Outliers may be univariate, multivariate, or both [Leys et al., 2018](doi.org/10.1016/j.jesp.2017.09.011).
If you use the functions in published work, please this package using the [Zenodo DOI ](INSERT_LINK). Much appreciated!
## Function introductions
### YeoJohn: Yeo-Johnson Transformation
In cases wherein variables have univariate skew, monotonic transformations such as the Yeo-Johnson
transformation, which uses a single parameter `lambda`, can be applied. The function `YeoJohn` finds the
optimal `lambda` for minimizing univariate skew on a trimmed vector (e.g., after removing the highest and
lowest 10% of values), and applies that `lambda` to the entire untrimmed vector.
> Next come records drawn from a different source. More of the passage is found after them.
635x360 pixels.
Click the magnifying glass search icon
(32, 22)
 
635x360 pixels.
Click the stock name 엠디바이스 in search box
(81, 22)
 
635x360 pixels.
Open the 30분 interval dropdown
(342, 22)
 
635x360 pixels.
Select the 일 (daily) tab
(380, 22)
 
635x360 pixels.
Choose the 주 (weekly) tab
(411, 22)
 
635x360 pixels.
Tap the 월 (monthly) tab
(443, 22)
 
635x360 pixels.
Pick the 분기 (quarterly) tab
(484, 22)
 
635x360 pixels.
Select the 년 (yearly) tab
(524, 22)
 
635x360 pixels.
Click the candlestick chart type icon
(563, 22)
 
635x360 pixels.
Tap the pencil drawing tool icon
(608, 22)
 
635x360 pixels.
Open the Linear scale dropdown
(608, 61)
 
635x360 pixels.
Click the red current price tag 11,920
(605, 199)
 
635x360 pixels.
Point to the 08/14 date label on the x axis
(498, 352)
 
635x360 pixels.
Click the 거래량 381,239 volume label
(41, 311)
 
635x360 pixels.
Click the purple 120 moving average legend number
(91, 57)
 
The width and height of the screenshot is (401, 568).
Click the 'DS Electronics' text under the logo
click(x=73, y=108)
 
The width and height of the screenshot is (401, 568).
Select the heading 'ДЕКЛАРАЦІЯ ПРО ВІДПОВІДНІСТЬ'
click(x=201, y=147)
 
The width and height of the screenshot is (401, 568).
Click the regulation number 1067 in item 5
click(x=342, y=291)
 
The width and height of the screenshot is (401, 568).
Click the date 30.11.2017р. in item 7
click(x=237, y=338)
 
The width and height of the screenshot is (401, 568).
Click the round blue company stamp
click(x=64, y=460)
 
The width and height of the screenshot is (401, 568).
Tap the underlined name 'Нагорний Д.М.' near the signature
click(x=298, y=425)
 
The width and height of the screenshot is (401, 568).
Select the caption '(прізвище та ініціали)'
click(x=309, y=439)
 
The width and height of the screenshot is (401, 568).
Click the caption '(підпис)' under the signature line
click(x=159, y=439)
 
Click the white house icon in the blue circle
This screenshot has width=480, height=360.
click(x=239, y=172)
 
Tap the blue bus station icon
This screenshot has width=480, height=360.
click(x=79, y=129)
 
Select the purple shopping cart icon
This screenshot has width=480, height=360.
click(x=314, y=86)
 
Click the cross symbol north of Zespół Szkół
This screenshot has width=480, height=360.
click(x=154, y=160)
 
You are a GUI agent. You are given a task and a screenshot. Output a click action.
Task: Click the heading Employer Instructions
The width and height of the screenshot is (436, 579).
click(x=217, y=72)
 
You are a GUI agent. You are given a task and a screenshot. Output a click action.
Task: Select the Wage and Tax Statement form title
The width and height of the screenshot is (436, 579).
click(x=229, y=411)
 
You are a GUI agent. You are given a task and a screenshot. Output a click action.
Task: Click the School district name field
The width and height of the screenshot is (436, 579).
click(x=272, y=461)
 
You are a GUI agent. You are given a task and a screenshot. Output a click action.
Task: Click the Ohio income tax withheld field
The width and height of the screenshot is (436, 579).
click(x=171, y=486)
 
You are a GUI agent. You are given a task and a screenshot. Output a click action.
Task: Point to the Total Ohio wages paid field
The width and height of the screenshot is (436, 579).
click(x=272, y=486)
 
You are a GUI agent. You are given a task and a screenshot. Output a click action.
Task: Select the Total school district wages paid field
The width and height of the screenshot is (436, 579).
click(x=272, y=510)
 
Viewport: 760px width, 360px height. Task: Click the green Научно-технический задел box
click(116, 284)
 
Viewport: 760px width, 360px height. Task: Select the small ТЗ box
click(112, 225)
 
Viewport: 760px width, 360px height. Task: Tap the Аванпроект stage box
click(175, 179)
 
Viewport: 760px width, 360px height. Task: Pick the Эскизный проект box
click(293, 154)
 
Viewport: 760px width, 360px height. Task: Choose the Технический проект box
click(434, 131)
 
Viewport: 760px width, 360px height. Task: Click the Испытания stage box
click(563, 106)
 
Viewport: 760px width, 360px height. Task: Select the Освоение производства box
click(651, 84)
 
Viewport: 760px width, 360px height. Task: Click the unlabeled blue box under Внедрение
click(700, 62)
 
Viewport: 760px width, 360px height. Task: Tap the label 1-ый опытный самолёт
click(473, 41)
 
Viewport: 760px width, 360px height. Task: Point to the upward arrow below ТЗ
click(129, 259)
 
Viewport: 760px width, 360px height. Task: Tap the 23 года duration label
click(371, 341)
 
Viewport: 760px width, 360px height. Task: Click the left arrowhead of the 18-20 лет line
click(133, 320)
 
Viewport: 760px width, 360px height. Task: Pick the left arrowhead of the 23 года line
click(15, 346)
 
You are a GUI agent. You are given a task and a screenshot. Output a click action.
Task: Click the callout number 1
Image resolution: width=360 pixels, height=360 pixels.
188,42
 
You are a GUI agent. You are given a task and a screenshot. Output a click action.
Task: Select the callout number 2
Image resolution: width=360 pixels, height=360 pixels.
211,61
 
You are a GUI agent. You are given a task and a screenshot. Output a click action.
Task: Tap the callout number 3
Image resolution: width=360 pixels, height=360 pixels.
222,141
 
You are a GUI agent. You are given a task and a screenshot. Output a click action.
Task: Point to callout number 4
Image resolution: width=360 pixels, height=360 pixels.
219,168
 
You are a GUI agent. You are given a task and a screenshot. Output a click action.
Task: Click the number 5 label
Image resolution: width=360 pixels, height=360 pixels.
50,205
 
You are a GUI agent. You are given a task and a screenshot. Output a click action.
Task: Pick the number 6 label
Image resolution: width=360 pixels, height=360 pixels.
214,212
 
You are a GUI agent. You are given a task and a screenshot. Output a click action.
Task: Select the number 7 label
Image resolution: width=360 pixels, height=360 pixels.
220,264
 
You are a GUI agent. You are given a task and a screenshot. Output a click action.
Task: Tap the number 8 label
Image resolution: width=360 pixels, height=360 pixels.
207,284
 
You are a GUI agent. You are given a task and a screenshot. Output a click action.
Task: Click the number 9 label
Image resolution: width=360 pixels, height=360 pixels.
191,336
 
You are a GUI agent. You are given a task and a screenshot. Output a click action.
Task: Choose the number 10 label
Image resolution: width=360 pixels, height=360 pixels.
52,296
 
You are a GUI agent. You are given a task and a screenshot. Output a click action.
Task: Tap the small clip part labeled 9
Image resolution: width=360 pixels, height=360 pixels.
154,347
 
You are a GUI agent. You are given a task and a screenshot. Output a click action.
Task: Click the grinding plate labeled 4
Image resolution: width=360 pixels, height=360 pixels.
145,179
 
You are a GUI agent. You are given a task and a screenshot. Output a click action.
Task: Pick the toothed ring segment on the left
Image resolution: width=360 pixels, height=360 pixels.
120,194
### RUW: Robust Univariate Winsorization
In cases wherein variables have univariate outliers, winsorization replaces outlying values with values
associated with somewhere putatively "in-distribution." The function `RUW` applies this univariate
winsorization to a vector using robust estimates of center (median) and dispersion (asymmetric median absolute
deviation),
### RMW: Robust Multivariate Winsorization
In cases where a dataset's outliers are multivariate rather than univariate, these outliers can be
difficult to detect. The function `RMW` identifies multivariate outliers using robust Mahalanobis
distance and then moves these outliers toward the multivariate centroid
### MVNclean: Multivariate Normal Cleaning
The function `MVNclean` applies the pipeline of `YeoJohn`, `RUW`, and `RMW` to a dataset.
## Installing the package
The R package `devtools` includes a very easy way to install packages from Github.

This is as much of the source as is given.